<<<<
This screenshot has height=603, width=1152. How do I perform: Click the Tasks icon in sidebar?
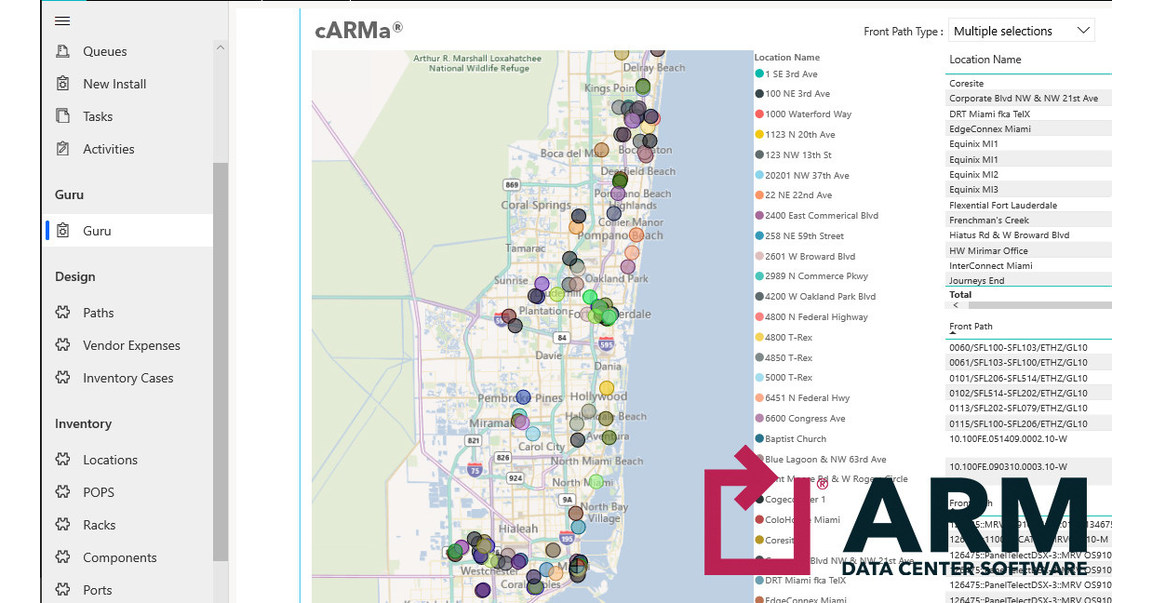click(x=61, y=116)
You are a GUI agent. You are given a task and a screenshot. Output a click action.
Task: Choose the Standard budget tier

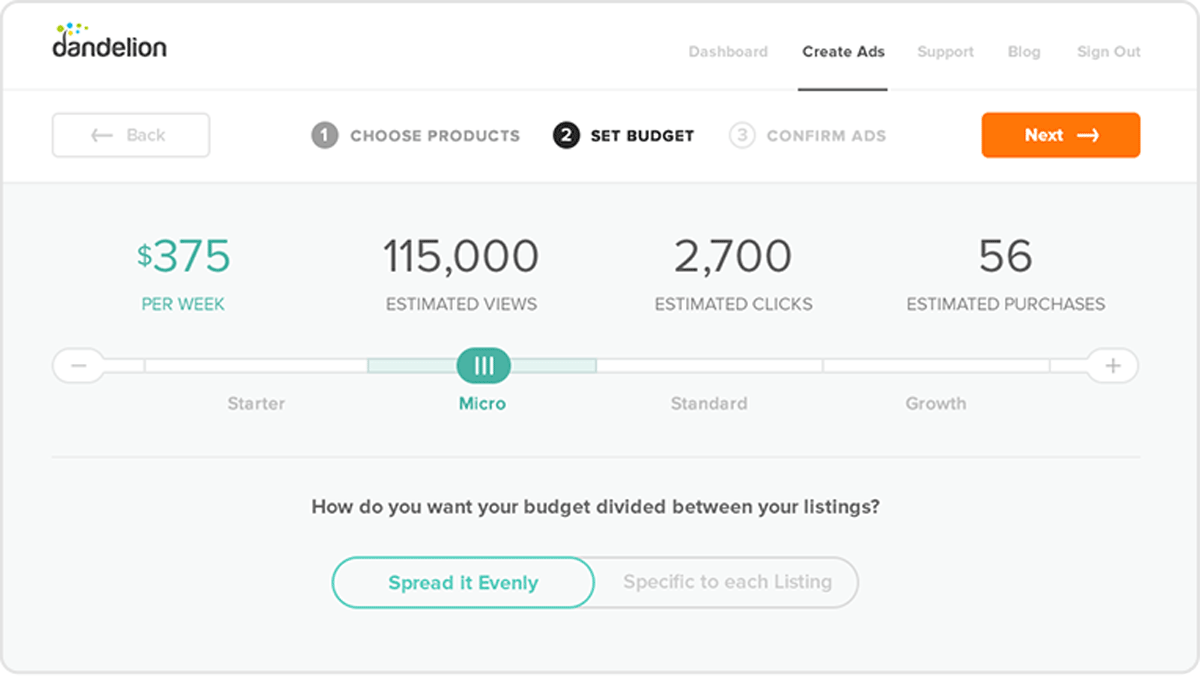pyautogui.click(x=709, y=404)
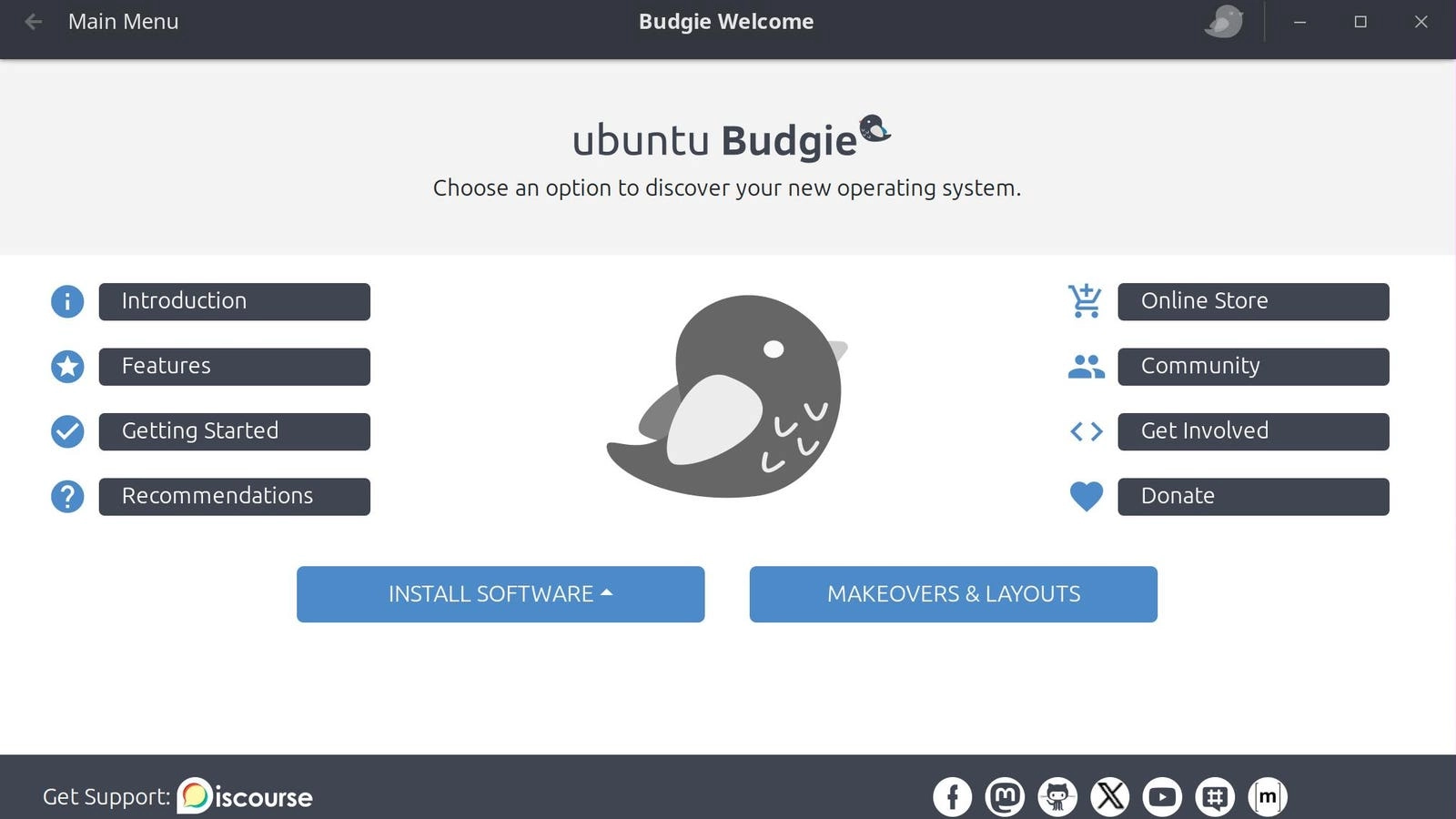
>>>>
**What needs to be done:** Retype each line of the listing above word for word. Exclude the pictures.

**Written response:**
This screenshot has height=603, width=1152. How do I perform: Click the Tasks icon in sidebar?
click(x=61, y=116)
You are a GUI agent. You are given a task and a screenshot. Output a click action.
Task: Choose the Standard budget tier

pyautogui.click(x=709, y=404)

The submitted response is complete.